• _Problem_
Beginning at the line that contains "Click the retweet arrows icon", transcribe the remaining lines of the listing exactly; include the final line and omit everything before.

[Input for this task Boundary: Start]

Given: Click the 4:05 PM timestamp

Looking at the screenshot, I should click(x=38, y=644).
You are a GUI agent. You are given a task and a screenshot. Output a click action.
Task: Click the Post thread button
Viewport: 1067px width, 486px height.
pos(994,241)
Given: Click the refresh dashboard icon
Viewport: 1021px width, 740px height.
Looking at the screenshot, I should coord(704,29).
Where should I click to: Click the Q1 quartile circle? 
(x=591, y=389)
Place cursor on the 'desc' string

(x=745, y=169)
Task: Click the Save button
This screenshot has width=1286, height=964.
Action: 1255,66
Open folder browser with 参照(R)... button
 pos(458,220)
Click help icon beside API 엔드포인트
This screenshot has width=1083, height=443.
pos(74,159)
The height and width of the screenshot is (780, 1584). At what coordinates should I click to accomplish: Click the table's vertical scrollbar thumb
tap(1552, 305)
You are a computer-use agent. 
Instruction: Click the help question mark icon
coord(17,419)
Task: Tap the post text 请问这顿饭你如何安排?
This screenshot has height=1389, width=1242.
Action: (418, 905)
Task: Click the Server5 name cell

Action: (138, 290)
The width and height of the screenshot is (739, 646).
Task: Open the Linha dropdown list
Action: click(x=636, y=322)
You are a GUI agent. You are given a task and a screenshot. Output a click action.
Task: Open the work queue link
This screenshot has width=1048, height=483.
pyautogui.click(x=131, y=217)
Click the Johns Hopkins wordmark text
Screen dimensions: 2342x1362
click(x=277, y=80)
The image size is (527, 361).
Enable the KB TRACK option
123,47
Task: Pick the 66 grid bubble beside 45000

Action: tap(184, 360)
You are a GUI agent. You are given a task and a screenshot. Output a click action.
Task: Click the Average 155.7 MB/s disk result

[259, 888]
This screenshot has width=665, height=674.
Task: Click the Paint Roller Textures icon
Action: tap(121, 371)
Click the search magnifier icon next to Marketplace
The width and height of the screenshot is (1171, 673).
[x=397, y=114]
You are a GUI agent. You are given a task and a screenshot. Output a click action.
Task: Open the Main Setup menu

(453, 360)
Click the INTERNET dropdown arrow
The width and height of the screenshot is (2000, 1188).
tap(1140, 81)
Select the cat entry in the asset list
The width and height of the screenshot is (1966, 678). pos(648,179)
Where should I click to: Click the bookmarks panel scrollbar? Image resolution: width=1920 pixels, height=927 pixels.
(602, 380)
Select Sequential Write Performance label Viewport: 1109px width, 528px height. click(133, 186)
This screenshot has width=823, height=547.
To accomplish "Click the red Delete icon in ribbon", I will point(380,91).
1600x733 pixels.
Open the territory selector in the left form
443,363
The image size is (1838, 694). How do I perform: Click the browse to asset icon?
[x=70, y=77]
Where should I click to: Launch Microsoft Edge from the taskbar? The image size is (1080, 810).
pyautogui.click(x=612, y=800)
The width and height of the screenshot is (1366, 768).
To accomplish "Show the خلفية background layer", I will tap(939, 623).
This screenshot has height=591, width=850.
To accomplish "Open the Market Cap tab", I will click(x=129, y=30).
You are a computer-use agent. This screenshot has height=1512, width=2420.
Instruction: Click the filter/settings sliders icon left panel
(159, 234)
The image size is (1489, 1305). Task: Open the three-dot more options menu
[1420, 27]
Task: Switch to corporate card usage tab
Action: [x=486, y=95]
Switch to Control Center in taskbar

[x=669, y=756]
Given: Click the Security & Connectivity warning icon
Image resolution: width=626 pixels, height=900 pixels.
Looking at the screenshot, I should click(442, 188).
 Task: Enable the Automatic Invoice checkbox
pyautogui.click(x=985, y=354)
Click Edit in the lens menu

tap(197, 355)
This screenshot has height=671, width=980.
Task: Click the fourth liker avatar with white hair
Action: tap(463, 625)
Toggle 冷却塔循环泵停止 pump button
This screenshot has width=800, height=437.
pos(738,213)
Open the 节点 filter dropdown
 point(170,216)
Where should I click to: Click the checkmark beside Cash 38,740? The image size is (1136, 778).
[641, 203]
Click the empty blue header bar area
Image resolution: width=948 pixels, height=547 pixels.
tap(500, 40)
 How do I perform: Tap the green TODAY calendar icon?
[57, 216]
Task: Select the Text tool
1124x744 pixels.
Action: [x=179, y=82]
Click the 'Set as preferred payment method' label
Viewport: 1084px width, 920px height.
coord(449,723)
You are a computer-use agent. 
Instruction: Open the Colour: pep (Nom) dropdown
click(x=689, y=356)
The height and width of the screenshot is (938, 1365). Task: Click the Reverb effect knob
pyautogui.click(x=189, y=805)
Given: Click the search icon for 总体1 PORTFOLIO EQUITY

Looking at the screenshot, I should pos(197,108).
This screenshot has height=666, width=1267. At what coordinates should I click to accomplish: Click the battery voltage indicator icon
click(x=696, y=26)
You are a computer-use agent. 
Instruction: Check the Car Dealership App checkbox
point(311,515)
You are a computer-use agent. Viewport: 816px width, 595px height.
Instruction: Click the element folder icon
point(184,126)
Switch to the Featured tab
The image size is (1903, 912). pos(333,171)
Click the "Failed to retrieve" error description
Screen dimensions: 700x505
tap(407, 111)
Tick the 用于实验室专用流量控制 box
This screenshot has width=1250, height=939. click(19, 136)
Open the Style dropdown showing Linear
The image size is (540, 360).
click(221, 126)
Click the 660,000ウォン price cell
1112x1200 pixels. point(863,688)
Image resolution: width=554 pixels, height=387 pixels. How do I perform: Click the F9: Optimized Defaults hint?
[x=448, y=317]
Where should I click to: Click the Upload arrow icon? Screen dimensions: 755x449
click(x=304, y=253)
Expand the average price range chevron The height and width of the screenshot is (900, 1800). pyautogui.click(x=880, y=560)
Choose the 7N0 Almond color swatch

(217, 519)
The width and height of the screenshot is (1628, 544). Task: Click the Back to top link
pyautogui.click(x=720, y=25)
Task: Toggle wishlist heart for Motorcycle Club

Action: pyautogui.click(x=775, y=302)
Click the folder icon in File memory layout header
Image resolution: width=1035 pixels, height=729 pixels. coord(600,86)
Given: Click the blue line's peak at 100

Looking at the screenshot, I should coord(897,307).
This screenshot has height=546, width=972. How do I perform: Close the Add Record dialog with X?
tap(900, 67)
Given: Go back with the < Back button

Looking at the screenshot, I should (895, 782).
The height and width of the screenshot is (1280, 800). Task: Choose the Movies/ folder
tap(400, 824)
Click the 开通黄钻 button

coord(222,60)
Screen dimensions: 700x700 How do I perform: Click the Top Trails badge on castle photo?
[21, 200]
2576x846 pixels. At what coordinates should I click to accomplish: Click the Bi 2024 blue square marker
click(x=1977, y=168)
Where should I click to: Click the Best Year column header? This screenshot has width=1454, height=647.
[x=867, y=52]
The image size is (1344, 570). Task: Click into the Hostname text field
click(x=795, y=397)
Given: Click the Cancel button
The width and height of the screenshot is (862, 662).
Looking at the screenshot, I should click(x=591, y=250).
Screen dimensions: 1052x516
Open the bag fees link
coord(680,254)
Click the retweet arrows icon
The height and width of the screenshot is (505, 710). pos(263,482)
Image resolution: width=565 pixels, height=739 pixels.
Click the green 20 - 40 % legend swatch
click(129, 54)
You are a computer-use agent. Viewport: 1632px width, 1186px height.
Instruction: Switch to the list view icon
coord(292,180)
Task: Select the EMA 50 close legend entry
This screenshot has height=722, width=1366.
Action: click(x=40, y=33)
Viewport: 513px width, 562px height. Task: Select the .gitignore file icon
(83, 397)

[Input for this task Boundary: End]

• _Task solution_
Click the retweet arrows icon
The height and width of the screenshot is (505, 710). pos(263,482)
Image resolution: width=565 pixels, height=739 pixels.
Click the green 20 - 40 % legend swatch
click(129, 54)
You are a computer-use agent. Viewport: 1632px width, 1186px height.
Instruction: Switch to the list view icon
coord(292,180)
Task: Select the EMA 50 close legend entry
This screenshot has height=722, width=1366.
Action: click(x=40, y=33)
Viewport: 513px width, 562px height. Task: Select the .gitignore file icon
(83, 397)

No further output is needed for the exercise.